• [GIVEN PASSAGE]:
--------------------------------
Incorrect indefinite article "an" returned when handling uncommon abbreviations
tonywu7 opened this issue · 5 comments
Version
inflect==5.3.0
python==3.9.6
Problem
inflect.engine.a()
returns the article "an" instead of "a" for some abbreviations that do not begin with vowel phonemes. Observe:
>>> import inflect
>>> p = inflect.engine()
>>> p.a('JSON code block')
'a JSON code block'
>>> p.a('YAML code block')
'an YAML code block'
>>> p.a('Core ML function')
'an Core ML function'
>>> p.a('TLS connection')
'an TLS connection'
>>> p.a('CSS selector')
'an CSS selector'
Seems to be caused by the A_abbrev
regex:
Lines 1806 to 1813 in 98e19e3
which is missing the ^
start-of-line assertion, and so it matches parts of the abbreviations that would otherwise require "an," even thought they are not at the beginning of the word:
>>> A_abbrev.search('TLS connection')
<re.Match object; span=(1, 3), match='LS'>
After fixing it:
>>> p.a('JSON code block')
--------------------------------
[A run of records]
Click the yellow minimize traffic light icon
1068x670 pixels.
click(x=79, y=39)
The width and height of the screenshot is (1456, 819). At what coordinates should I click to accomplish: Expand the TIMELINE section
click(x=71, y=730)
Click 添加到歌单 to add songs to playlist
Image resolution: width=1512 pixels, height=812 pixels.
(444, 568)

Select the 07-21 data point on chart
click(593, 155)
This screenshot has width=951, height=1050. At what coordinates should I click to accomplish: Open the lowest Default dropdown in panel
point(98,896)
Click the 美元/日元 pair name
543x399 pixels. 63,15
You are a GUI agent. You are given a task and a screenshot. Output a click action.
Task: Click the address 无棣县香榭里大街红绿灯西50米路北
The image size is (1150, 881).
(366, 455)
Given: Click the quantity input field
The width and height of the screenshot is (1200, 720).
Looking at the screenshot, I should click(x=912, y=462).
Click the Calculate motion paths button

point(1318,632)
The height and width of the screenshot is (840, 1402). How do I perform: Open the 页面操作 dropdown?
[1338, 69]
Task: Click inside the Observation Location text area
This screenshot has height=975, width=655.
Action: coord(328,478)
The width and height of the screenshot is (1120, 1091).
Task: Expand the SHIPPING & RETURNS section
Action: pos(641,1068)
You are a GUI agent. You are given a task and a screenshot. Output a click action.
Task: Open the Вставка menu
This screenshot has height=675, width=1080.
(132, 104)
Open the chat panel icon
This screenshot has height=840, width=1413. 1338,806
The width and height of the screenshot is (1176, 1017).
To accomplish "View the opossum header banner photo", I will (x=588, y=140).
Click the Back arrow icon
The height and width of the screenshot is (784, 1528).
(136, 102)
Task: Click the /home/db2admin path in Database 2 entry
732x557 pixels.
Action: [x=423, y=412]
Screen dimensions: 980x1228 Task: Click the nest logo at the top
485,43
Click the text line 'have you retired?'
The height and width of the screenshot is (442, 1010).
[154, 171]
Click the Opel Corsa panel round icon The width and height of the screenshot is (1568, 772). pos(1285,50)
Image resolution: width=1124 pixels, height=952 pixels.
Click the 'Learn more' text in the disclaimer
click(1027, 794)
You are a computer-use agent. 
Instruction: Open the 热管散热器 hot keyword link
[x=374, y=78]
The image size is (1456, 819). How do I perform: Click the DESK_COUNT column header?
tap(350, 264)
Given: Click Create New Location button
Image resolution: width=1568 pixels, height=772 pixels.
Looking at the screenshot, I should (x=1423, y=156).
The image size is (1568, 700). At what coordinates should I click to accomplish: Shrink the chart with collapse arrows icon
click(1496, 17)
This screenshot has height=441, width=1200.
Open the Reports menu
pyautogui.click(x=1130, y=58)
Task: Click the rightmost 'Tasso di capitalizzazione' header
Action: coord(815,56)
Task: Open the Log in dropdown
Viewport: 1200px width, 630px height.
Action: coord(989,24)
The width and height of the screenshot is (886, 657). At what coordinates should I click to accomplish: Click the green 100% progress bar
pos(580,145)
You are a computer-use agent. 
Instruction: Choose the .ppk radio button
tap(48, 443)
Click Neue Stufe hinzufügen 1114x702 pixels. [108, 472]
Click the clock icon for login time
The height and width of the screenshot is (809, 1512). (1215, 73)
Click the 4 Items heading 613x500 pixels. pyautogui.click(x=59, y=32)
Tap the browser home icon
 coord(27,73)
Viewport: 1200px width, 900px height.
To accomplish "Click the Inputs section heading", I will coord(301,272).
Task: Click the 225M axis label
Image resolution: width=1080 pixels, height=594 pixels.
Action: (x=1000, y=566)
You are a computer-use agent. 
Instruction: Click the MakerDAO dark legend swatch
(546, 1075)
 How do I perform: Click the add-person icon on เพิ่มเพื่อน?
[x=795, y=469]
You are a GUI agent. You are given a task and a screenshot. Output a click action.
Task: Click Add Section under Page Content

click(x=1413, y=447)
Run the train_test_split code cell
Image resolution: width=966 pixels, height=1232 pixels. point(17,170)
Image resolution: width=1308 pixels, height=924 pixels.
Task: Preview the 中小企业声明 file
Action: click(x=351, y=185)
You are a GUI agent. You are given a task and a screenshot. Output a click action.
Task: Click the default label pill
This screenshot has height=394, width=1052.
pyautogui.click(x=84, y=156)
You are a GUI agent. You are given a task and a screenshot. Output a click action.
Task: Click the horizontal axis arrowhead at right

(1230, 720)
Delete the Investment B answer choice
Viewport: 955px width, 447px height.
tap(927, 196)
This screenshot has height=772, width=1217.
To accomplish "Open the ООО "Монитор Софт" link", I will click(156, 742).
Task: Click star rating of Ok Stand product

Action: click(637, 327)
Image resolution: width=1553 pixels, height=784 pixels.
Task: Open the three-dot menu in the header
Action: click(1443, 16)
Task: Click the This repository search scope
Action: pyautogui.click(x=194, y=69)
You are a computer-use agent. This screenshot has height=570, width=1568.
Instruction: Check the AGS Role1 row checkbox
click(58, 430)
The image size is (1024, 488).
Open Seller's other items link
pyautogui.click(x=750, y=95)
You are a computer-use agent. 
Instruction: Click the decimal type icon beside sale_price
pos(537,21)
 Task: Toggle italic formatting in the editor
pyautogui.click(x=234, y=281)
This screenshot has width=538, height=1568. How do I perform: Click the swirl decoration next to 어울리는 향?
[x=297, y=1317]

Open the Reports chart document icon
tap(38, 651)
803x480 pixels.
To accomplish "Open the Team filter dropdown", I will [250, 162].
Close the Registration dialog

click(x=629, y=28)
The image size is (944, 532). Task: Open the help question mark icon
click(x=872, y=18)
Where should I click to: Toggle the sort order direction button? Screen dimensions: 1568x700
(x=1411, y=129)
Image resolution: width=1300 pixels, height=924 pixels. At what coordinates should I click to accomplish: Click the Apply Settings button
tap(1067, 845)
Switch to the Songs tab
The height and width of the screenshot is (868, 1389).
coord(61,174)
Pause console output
--------------------------------
• [GIVEN PROBLEM 1]: List each phrase that the inflect issue shows p.a() wrongly prefixing with "an".
• [GIVEN PROBLEM 2]: Put this sentence from the inflect issue into Spanish: "inflect.engine.a() returns the article "an" instead of "a" for some abbreviations that do not begin with vowel phonemes."
• [GIVEN PROBLEM 3]: Continue the inflect issue from its last line.
The rows aren't needed for any of this.

• [EXPECTED OUTPUT 1]:
YAML code block
Core ML function
TLS connection
CSS selector

• [EXPECTED OUTPUT 2]: inflect.engine.a() devuelve el artículo "an" en lugar de "a" para algunas abreviaturas que no comienzan con fonemas vocálicos.

• [EXPECTED OUTPUT 3]:
'a JSON code block'
>>> p.a('YAML code block')
'a YAML code block'
>>> p.a('Core ML function')
'a Core ML function'
>>> p.a('TLS connection')
'a TLS connection'
>>> p.a('SSL connection')
'an SSL connection'
>>> p.a('RSA algorithm')
'an RSA algorithm'
Seems reasonable. Can you supply a patch?
I've added tonywu7's modification on https://github.com/kimgerdes/inflect (the smallest fork of all times, just a little ^)
@kimgerdes is it okay if I use your fork, and does it have the same license as this repo? I am running into the same issue. Thank you!
sure thing. same license :)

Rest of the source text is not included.